— START Provided entries —

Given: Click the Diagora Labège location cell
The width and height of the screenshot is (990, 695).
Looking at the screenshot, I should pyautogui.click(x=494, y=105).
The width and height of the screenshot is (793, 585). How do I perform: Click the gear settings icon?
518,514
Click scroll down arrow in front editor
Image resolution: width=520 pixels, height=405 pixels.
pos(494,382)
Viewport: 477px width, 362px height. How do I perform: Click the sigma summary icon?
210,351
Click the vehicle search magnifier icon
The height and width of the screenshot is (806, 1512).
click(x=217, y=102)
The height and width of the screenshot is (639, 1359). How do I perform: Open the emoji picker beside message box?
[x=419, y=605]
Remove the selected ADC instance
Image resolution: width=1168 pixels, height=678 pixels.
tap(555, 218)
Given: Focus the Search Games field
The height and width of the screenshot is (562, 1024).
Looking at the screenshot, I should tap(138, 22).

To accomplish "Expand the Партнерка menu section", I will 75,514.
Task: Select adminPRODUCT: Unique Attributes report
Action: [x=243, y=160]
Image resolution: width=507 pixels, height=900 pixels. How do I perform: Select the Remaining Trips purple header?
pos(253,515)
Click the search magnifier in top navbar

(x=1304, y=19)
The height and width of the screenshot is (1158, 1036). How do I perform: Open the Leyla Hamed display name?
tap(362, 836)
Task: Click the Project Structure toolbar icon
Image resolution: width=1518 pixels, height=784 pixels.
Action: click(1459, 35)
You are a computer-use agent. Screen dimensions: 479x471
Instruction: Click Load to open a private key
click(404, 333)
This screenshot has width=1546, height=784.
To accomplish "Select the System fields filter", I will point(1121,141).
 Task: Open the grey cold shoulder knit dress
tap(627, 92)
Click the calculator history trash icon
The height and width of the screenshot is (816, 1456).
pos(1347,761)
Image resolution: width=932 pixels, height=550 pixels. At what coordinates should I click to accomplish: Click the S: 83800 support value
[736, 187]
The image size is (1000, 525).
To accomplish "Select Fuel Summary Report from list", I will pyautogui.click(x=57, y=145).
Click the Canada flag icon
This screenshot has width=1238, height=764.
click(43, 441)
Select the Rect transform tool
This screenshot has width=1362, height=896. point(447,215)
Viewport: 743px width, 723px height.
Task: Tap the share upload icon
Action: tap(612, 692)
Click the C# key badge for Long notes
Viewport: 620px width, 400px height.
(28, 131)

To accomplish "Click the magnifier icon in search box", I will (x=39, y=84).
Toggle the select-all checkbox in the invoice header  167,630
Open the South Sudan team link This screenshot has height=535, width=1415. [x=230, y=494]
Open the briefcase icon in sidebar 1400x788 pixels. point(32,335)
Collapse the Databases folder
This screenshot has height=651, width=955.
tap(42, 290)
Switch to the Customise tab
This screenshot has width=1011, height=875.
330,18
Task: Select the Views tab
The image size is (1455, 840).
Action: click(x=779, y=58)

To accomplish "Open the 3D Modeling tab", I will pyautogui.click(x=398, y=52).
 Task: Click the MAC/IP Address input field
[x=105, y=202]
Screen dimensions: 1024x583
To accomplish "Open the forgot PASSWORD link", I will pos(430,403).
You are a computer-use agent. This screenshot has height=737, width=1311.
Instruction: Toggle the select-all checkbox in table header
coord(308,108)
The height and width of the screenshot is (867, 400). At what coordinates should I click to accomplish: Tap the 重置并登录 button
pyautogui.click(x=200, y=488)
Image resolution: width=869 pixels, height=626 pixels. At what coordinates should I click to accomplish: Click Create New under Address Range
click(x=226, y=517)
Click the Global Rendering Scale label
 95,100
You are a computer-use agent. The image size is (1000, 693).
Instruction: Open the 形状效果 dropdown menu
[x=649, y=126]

— END Provided entries —

Written instruction:
Rewrite all the records above, swapping each occurrence of "How do I perform" for "How can I carry out" and leaving everything else unchanged.

Solution to this task:
Given: Click the Diagora Labège location cell
The width and height of the screenshot is (990, 695).
Looking at the screenshot, I should pyautogui.click(x=494, y=105).
The width and height of the screenshot is (793, 585). How can I carry out: Click the gear settings icon?
518,514
Click scroll down arrow in front editor
Image resolution: width=520 pixels, height=405 pixels.
pos(494,382)
Viewport: 477px width, 362px height. How can I carry out: Click the sigma summary icon?
210,351
Click the vehicle search magnifier icon
The height and width of the screenshot is (806, 1512).
click(x=217, y=102)
The height and width of the screenshot is (639, 1359). How can I carry out: Open the emoji picker beside message box?
[x=419, y=605]
Remove the selected ADC instance
Image resolution: width=1168 pixels, height=678 pixels.
tap(555, 218)
Given: Focus the Search Games field
The height and width of the screenshot is (562, 1024).
Looking at the screenshot, I should tap(138, 22).

To accomplish "Expand the Партнерка menu section", I will 75,514.
Task: Select adminPRODUCT: Unique Attributes report
Action: [x=243, y=160]
Image resolution: width=507 pixels, height=900 pixels. How can I carry out: Select the Remaining Trips purple header?
pos(253,515)
Click the search magnifier in top navbar

(x=1304, y=19)
The height and width of the screenshot is (1158, 1036). How can I carry out: Open the Leyla Hamed display name?
tap(362, 836)
Task: Click the Project Structure toolbar icon
Image resolution: width=1518 pixels, height=784 pixels.
Action: click(1459, 35)
You are a computer-use agent. Screen dimensions: 479x471
Instruction: Click Load to open a private key
click(404, 333)
This screenshot has width=1546, height=784.
To accomplish "Select the System fields filter", I will point(1121,141).
 Task: Open the grey cold shoulder knit dress
tap(627, 92)
Click the calculator history trash icon
The height and width of the screenshot is (816, 1456).
pos(1347,761)
Image resolution: width=932 pixels, height=550 pixels. At what coordinates should I click to accomplish: Click the S: 83800 support value
[736, 187]
The image size is (1000, 525).
To accomplish "Select Fuel Summary Report from list", I will pyautogui.click(x=57, y=145).
Click the Canada flag icon
This screenshot has width=1238, height=764.
click(43, 441)
Select the Rect transform tool
This screenshot has width=1362, height=896. point(447,215)
Viewport: 743px width, 723px height.
Task: Tap the share upload icon
Action: tap(612, 692)
Click the C# key badge for Long notes
Viewport: 620px width, 400px height.
(28, 131)

To accomplish "Click the magnifier icon in search box", I will (x=39, y=84).
Toggle the select-all checkbox in the invoice header  167,630
Open the South Sudan team link This screenshot has height=535, width=1415. [x=230, y=494]
Open the briefcase icon in sidebar 1400x788 pixels. point(32,335)
Collapse the Databases folder
This screenshot has height=651, width=955.
tap(42, 290)
Switch to the Customise tab
This screenshot has width=1011, height=875.
330,18
Task: Select the Views tab
The image size is (1455, 840).
Action: click(x=779, y=58)

To accomplish "Open the 3D Modeling tab", I will pyautogui.click(x=398, y=52).
 Task: Click the MAC/IP Address input field
[x=105, y=202]
Screen dimensions: 1024x583
To accomplish "Open the forgot PASSWORD link", I will pos(430,403).
You are a computer-use agent. This screenshot has height=737, width=1311.
Instruction: Toggle the select-all checkbox in table header
coord(308,108)
The height and width of the screenshot is (867, 400). At what coordinates should I click to accomplish: Tap the 重置并登录 button
pyautogui.click(x=200, y=488)
Image resolution: width=869 pixels, height=626 pixels. At what coordinates should I click to accomplish: Click Create New under Address Range
click(x=226, y=517)
Click the Global Rendering Scale label
 95,100
You are a computer-use agent. The image size is (1000, 693).
Instruction: Open the 形状效果 dropdown menu
[x=649, y=126]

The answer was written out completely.